At the same conference, Intel showed its 10nm SRAM design and said it's "within 15 percent of the smallest reported 7nm cells". EE Times quotes an unnamed analyst who correctly points out that it's highly unusual for Intel to get on stage and say they're only 15 percent behind the competition.
Intel described 0.0312-mm2 high density and 0.0367-mm2 low-voltage SRAM bitcells made in its 10-nm process. Samsung’s 6T 256-Mbit device has a 0.026-mm2 bitcell.Then again, others are skeptical about whether Samsung can make SRAM with EUV in volume. David Kanter from Real World Tech notes Intel and TSMC are much more conservative on EUV than Samsung, and hints there are probably reasons for that. Samsung declined to confirm plans regarding the timeline to implement EUV for volume production.

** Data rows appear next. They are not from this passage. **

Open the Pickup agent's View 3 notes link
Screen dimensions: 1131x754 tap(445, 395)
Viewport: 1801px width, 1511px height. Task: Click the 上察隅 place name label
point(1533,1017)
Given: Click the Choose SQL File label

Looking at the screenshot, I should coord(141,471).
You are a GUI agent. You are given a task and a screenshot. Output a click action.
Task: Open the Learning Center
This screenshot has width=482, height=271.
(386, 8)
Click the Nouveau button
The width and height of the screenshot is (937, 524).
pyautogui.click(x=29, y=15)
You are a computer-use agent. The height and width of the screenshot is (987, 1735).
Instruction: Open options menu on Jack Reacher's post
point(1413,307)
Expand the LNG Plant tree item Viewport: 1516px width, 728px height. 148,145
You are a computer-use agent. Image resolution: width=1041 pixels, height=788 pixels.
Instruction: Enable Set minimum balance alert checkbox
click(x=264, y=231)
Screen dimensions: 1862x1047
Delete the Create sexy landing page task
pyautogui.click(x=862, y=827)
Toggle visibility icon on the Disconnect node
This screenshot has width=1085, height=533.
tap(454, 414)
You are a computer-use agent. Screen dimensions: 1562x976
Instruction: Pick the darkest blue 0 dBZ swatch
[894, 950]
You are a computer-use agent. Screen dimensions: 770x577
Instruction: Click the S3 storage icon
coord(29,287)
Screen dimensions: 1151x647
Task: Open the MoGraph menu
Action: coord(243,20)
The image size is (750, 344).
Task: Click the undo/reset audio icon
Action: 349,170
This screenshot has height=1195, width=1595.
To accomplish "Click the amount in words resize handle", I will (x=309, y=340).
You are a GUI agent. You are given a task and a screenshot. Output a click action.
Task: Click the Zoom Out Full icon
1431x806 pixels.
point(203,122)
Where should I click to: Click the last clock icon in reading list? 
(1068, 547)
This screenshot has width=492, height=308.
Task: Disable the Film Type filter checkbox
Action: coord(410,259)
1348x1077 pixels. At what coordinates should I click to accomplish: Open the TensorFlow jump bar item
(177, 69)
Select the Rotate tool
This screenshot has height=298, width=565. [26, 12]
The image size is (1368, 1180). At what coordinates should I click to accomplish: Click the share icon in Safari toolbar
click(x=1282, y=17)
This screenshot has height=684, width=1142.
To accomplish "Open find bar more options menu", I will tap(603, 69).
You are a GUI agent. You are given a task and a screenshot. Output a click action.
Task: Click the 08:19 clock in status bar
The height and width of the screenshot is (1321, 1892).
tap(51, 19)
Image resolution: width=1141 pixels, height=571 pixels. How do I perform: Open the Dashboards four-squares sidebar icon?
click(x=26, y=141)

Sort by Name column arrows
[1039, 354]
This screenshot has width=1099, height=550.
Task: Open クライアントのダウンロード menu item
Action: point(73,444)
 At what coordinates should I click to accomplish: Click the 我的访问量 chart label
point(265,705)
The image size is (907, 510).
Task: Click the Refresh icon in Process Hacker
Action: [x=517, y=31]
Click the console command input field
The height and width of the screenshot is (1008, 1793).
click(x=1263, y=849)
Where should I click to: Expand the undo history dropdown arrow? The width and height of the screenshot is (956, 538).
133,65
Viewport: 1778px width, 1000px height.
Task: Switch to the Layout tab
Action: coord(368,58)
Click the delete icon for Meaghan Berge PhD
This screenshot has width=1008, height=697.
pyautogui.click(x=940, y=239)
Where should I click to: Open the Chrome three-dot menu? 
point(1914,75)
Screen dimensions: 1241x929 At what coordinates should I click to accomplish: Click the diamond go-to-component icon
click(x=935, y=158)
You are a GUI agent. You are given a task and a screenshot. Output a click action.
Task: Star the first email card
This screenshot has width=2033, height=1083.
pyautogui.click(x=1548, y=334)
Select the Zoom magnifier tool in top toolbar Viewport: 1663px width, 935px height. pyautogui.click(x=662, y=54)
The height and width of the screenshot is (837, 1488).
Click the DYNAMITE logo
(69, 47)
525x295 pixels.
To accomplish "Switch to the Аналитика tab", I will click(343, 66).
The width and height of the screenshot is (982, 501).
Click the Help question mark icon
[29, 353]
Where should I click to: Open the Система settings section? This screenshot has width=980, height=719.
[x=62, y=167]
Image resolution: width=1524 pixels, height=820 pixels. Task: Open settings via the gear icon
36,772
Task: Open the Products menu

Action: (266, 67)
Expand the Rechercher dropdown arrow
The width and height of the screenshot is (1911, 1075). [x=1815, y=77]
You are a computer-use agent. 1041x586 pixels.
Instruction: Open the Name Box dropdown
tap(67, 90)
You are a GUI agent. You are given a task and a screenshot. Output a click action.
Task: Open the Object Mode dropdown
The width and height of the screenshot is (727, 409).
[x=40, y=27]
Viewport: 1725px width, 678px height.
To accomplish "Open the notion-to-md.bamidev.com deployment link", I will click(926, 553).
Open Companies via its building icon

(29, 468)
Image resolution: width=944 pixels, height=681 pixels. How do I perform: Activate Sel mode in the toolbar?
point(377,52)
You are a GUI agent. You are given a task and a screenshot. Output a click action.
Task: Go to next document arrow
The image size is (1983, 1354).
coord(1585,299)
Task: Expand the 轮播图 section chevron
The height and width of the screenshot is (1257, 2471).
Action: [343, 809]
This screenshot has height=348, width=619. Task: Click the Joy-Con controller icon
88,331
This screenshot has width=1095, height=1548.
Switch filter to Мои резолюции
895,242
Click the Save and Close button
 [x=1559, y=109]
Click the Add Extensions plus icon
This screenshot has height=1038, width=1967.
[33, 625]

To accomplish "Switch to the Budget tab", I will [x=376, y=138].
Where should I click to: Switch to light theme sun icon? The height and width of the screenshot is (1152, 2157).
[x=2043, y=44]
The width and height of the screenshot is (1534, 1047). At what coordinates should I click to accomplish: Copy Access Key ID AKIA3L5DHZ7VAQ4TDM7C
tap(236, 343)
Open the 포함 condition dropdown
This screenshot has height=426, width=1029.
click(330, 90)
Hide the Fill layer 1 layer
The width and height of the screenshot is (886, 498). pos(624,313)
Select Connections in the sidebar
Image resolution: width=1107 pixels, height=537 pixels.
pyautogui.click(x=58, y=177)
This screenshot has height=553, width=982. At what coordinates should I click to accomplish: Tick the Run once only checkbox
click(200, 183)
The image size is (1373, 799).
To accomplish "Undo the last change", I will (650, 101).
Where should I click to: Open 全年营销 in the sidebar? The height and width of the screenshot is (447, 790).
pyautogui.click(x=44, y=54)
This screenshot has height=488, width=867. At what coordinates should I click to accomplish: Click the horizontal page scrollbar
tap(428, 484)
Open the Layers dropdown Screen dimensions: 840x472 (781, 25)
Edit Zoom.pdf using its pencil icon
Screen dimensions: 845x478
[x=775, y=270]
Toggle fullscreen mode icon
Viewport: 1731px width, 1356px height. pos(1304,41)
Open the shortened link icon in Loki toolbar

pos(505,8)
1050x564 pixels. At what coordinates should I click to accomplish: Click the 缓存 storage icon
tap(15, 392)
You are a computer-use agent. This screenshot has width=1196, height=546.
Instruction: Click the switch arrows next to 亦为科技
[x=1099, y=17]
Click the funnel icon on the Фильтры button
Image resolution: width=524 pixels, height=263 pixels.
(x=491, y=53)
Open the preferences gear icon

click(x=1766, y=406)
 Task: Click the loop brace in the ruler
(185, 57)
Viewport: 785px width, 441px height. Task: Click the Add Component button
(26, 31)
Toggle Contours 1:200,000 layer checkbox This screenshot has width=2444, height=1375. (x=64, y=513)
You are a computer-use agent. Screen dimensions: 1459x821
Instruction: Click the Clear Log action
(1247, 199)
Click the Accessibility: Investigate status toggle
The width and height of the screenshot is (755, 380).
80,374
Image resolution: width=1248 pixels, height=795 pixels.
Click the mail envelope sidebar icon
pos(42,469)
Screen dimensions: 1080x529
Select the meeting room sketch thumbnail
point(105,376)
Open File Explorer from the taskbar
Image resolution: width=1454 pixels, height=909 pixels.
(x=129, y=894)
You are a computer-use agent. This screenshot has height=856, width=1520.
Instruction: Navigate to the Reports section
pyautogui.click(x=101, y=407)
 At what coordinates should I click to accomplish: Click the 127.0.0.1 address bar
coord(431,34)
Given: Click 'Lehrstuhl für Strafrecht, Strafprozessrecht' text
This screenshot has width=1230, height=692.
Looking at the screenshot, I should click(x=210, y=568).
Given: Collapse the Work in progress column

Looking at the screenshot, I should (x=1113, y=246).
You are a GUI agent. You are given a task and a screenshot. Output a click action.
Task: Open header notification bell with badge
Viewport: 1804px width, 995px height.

The Intel design shows 0.62–0.58x scaling compared to its 14-nm SRAM, maintaining Moore’s law and “within 15 percent of the smallest reported 7-nm cell,” said Intel’s Zheng Gui, pointing to smaller 7-nm SRAMs from Samsung this year and TSMC at ISSCC 2017.
Things are slowly going the right way for EUV, the new production technique has seen many years of delays but it looks like it will finally be ready for mass production in the near future. That's a big shift from where the industry was a couple of years ago, when many doubted whether EUV would ever be viable.